COVID One Year Later: Catholic Bishops Across Europe Offer Masses and Lenten Prayer for Victims of Pandemic

The initiative will conclude on April 1, Holy Thursday, with prayers in Hungary and at the CCEE’s Secretariat in St. Gallen, Switzerland.

A prayer for COVID-19 victims at Westminster Cathedral in London, England, pictured July 3, 2020.
A prayer for COVID-19 victims at Westminster Cathedral in London, England, pictured July 3, 2020. (photo: Mazur/cbcew.org.uk.)

ROME — Catholic bishops across Europe have been joining together in prayer throughout Lent for victims of the coronavirus pandemic. 

Bishops belonging to the Council of European Bishops’ Conferences (CCEE) will form “a Eucharistic chain” of prayer for the more than 770,000 people who have died from COVID-19 in Europe. 

Launching the initiative, CCEE president Cardinal Angelo Bagnasco said: “Together, we have assessed the opportunity, or rather the need, to remember in the Holy Mass in a particular way during this season of Lent, the numerous victims of the pandemic.”

“Each European bishops’ conference has engaged in the organization of at least one Mass. It will be like creating a prayer chain, a Eucharistic chain in memory and in suffrage of so many people.” 

He added: “In this prayer, we also want to remember the bereaved families and all those who are still suffering from the virus and whose lives remain in uncertainty.”

The initiative began in Albania and Austria on Feb. 17, Ash Wednesday, continuing with prayers in Belgium and Belarus. 

Catholics in England and Wales are prayed collectively for coronavirus victims on March 2. CCEE vice president Cardinal Vincent Nichols marked the occasion with a live-streamed Mass in Westminster Cathedral.

Polish Catholics took part in the initiative on March 15, when Archbishop Stanisław Gądecki, president of the Polish bishops’ conference, led prayers at the archbishopric chapel in Poznań. 

The initiative will conclude on April 1, Holy Thursday, with prayers in Hungary and at the CCEE’s Secretariat in St. Gallen, Switzerland.
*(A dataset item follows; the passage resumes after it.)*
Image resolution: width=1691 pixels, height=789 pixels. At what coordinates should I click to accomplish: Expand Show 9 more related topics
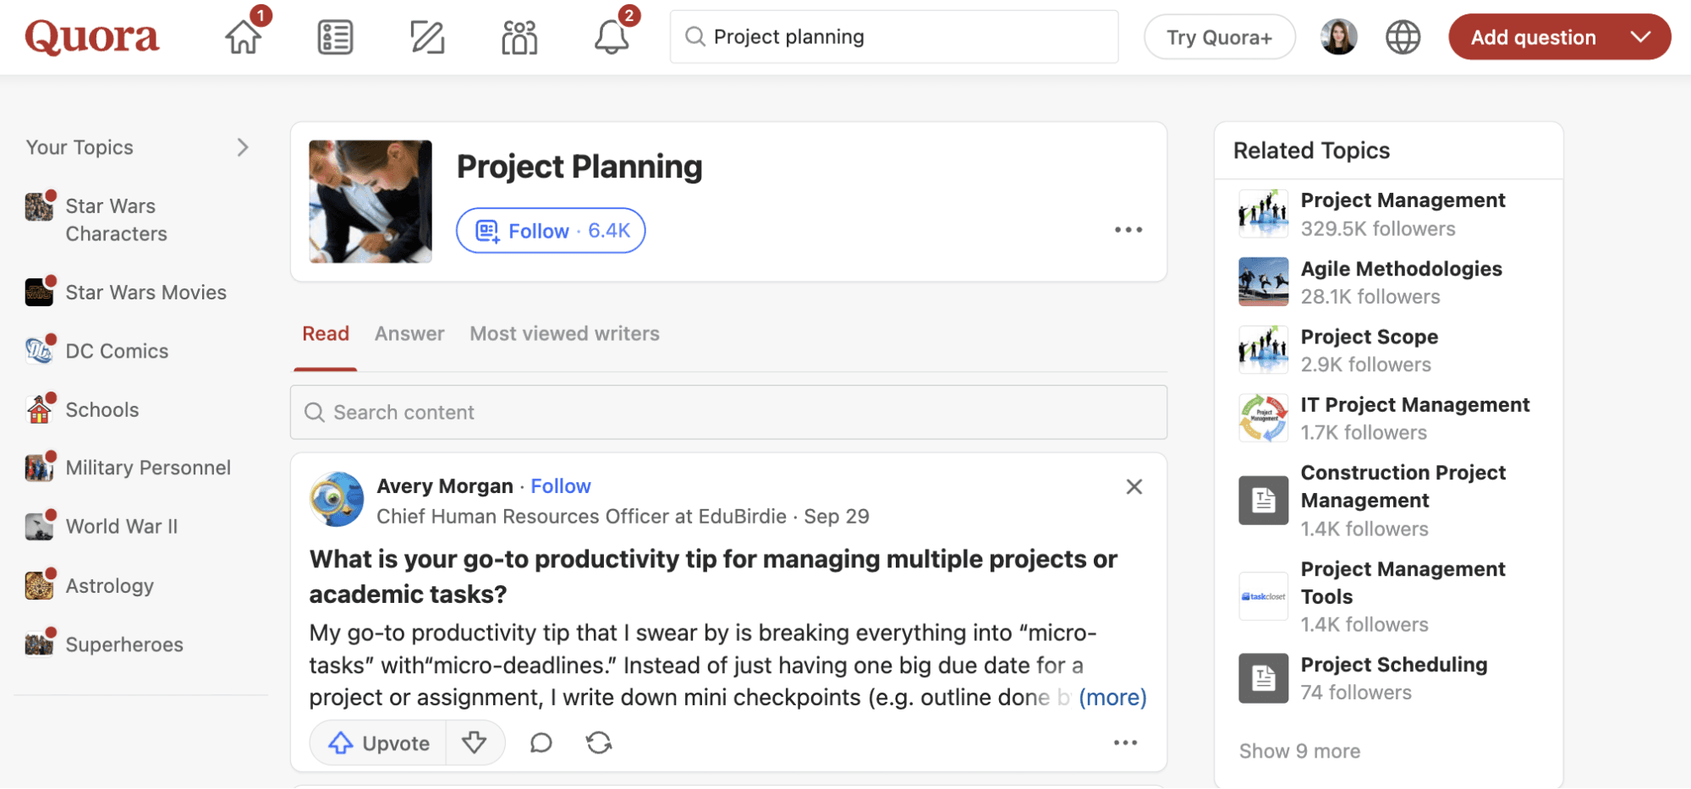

The CCEE, which was officially established in 1971, has 39 members, comprising European 33 bishops’ conferences, the archbishops of Luxembourg, the Principality of Monaco, the Maronite archbishop of Cyprus, the bishop of Chişinău, Moldova, the eparchial bishop of Mukachevo, in western Ukraine, and the apostolic administrator of Estonia.

Archbishop Bagnasco of Genoa, Italy, said: “We, the bishops of Europe, are all united alongside our Christian communities and our priests. We are grateful to all those who continue to devote themselves to those most in need.” 

“We support them with our words, and above all, with our prayers so that their commitment and their hope that we must all have, maintain and increase can help us to look forward together to a better future.”